Principle of white dwarf cosmochronology

A white dwarf is the dense remnant core left behind after a low- to intermediate-mass star (below roughly 8 solar masses) exhausts its nuclear fuel and sheds its outer layers. With no ongoing nuclear fusion to sustain them, white dwarfs cool gradually by radiating their stored thermal energy into space, growing progressively fainter and cooler over billions of years.5, 6 This predictable cooling makes white dwarfs natural chronometers: the luminosity of the faintest white dwarfs in a given stellar population sets a lower limit on the age of that population, because the dimmest objects have had the longest time to cool.1, 5

Leon Mestel first described the basic physics of white dwarf cooling in 1952, showing that a white dwarf’s luminosity decreases as a power law with time, with the cooling rate governed primarily by the heat capacity of the degenerate carbon-oxygen core and the insulating properties of the thin, non-degenerate envelope.6 Modern cooling models have added considerable complexity to this basic picture, incorporating effects such as crystallization, phase separation, residual nuclear burning, neutrino emission, and convective coupling, all of which affect the cooling rate at different luminosity regimes.5, 9

The white dwarf luminosity function

The primary observational tool of white dwarf cosmochronology is the white dwarf luminosity function (WDLF) — the number density of white dwarfs per unit luminosity interval. In a population of constant or declining star formation rate, the WDLF rises toward fainter luminosities because faint white dwarfs accumulate over time (they cool slowly and spend longer at each luminosity bin). At some critical luminosity, however, the function drops sharply to zero: this faint-end cutoff marks the luminosity of the oldest white dwarfs in the population, those that formed from the first generation of stars and have been cooling ever since.1, 2

The position of this cutoff is directly related to the age of the stellar population. By comparing the observed WDLF cutoff with theoretical cooling models, astronomers can infer the elapsed time since the first white dwarfs formed. Winget and colleagues first applied this method in 1987, deriving a disk age of approximately 9 Gyr from the observed local WDLF, broadly consistent with other age estimates.1 Subsequent surveys, including the Sloan Digital Sky Survey and dedicated proper-motion surveys, refined the cutoff position and yielded disk ages of 8–11 Gyr.3, 12

Disk and halo ages

White dwarf cosmochronology provides independent age constraints for both the Milky Way disk and halo. For the thin disk, the local WDLF cutoff at a luminosity of approximately 10−4.5 solar luminosities implies an age of roughly 8–10 Gyr, consistent with the ages of the oldest disk open clusters.1, 3, 12

For the halo, Hansen and colleagues used Hubble Space Telescope observations to detect the faint white dwarf cooling sequence in the globular cluster M4, one of the nearest globular clusters to the Sun.
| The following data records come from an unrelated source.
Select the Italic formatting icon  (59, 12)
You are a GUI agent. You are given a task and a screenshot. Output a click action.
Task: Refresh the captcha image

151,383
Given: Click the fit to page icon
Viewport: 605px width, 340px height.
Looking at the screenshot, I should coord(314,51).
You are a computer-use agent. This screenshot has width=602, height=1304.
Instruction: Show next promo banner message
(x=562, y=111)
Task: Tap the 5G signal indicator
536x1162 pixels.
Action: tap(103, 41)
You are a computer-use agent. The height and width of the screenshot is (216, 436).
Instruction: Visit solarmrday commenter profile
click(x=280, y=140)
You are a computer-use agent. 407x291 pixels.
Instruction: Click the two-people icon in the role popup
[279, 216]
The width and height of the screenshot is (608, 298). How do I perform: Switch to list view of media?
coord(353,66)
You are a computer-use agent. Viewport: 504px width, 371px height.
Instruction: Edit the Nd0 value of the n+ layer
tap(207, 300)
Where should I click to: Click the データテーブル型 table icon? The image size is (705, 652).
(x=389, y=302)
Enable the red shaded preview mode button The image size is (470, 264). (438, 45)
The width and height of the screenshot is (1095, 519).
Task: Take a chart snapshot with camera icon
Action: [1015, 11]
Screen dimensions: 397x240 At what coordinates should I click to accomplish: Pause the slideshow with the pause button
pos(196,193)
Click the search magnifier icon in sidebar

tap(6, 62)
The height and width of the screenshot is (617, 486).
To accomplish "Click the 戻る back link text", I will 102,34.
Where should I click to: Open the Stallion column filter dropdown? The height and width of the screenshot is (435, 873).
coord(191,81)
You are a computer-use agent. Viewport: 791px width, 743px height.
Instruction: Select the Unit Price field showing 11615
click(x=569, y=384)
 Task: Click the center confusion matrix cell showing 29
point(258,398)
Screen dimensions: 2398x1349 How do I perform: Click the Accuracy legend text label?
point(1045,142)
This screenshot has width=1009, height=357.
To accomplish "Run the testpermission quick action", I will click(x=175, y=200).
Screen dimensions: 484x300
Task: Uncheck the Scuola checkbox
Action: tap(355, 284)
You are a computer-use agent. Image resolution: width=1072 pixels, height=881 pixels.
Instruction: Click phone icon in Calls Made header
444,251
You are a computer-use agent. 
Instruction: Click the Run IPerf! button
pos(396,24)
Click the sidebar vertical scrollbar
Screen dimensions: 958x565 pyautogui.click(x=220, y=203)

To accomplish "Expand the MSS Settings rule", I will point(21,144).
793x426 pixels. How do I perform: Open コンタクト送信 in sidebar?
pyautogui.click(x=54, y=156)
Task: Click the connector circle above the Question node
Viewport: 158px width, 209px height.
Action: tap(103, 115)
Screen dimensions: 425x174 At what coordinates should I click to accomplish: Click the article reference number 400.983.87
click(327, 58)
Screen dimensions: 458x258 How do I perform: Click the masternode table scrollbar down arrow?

By fitting the observed white dwarf luminosity function of M4 to cooling models, they derived a cluster age of 12.7 ± 0.7 Gyr, providing an independent lower bound on the age of the universe that agreed well with the CMB-derived age of 13.8 Gyr from Planck.4, 14, 15 This concordance between two entirely independent methods — one based on stellar cooling physics, the other on the expansion history of the universe — is a powerful consistency check on the standard cosmological model.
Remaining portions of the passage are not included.